Sani Resort, Greece: a five-star sports-lovers’ paradise that’s not just for families

“People don’t say they’re going to Greece, they say they’re going to Sani,” says Victor Gordo, our charismatic Spanish tennis instructor on the first day of our five-night tennis camp stroke luxury Greek odyssey.

Gordo might be sporting the office Rafa Nadal Tennis Academy uniform — and indeed, it’s probably part of his job to peddle clever marketing lines like this — but he’s certainly not wrong. The Sani empire does indeed feel like its own country, in a way — or at least its own city. Five glittering hotels, 10 plus seaside swimming pools, on-brand everything from Sani wine to Sani perfume.

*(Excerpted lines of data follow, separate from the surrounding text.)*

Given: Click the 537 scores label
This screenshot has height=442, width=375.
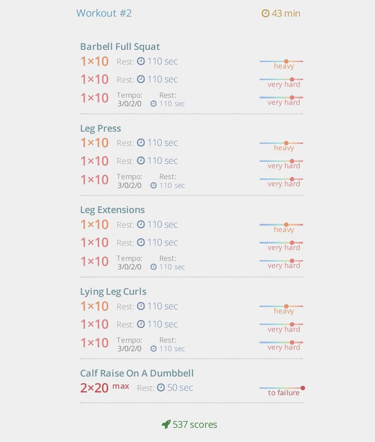Looking at the screenshot, I should click(x=195, y=425).
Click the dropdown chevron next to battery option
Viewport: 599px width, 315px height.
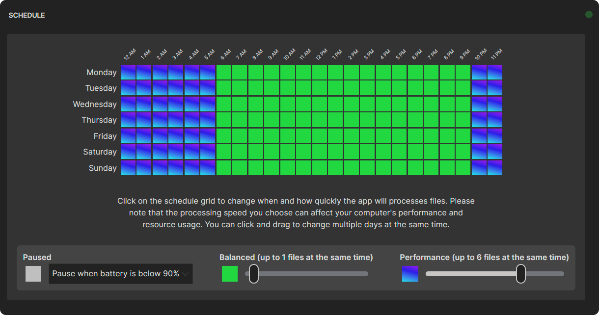click(x=186, y=273)
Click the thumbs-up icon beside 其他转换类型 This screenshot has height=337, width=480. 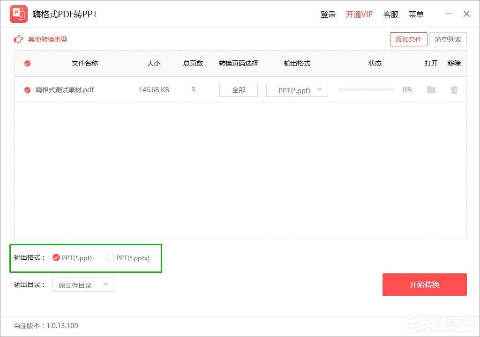pos(18,39)
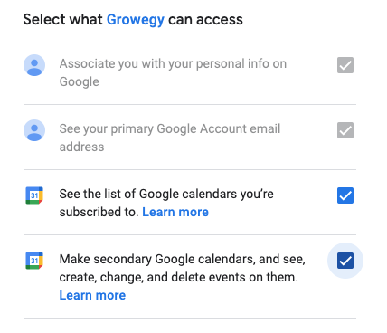This screenshot has width=387, height=333.
Task: Click 'See the list of Google calendars' text
Action: 130,194
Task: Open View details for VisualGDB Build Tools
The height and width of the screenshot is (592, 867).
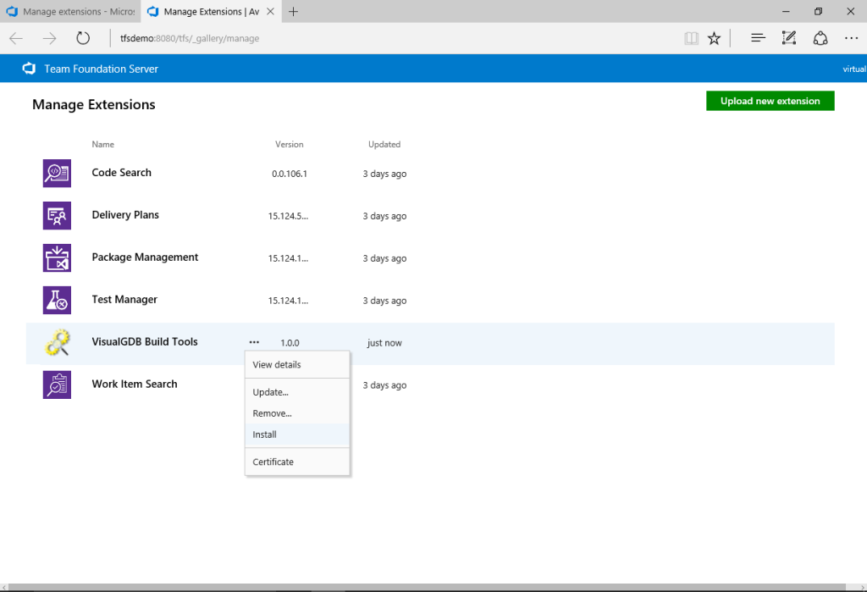Action: (x=276, y=364)
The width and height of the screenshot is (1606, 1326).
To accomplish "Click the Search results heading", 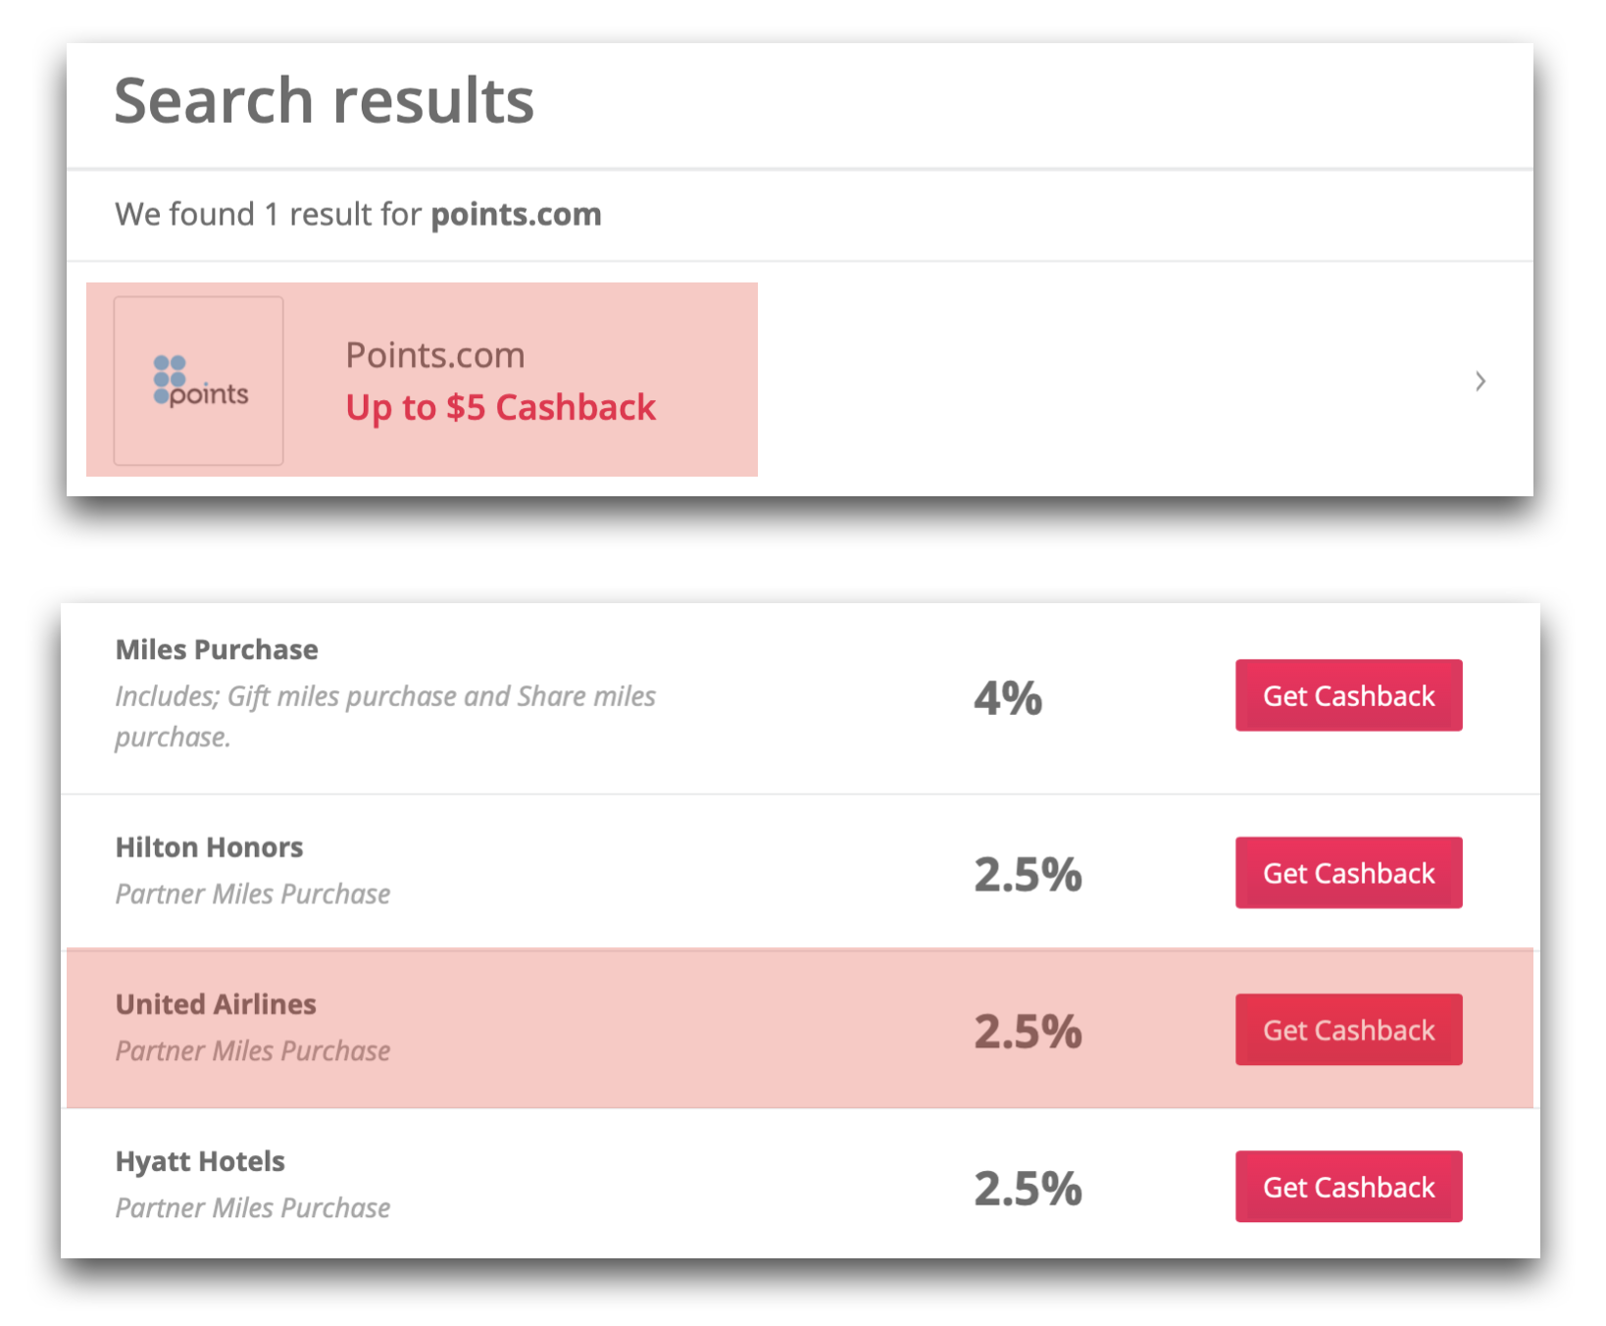I will tap(325, 101).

Oh, and every facility and activity you could possibly want for a five-star family getaway on the Med: on-site GPs, on-site supermarkets, on-site... scuba-diving? The Bear Grylls survival bootcamp, a Chelsea FC football academy and the Sani Treetop Adventure are among the impressive conveyor belt of activities on offer alongside the tennis centre. No wonder guests come back every year — 70 per cent of Sani’s bookings are from repeat guests.

Indeed, the name Sani has essentially become slang among well-off London families looking for guaranteed luxury in the Med. It was voted winner of the World’s Leading Family & Beach Resort last year and has had an A-list following for years. Andrea Bocelli and Jack Savoretti jetted in to perform at the Sani Festival concert in August and Jamie Vardy, Billie Faiers and Emma Bunton are among the celebrity guest-list.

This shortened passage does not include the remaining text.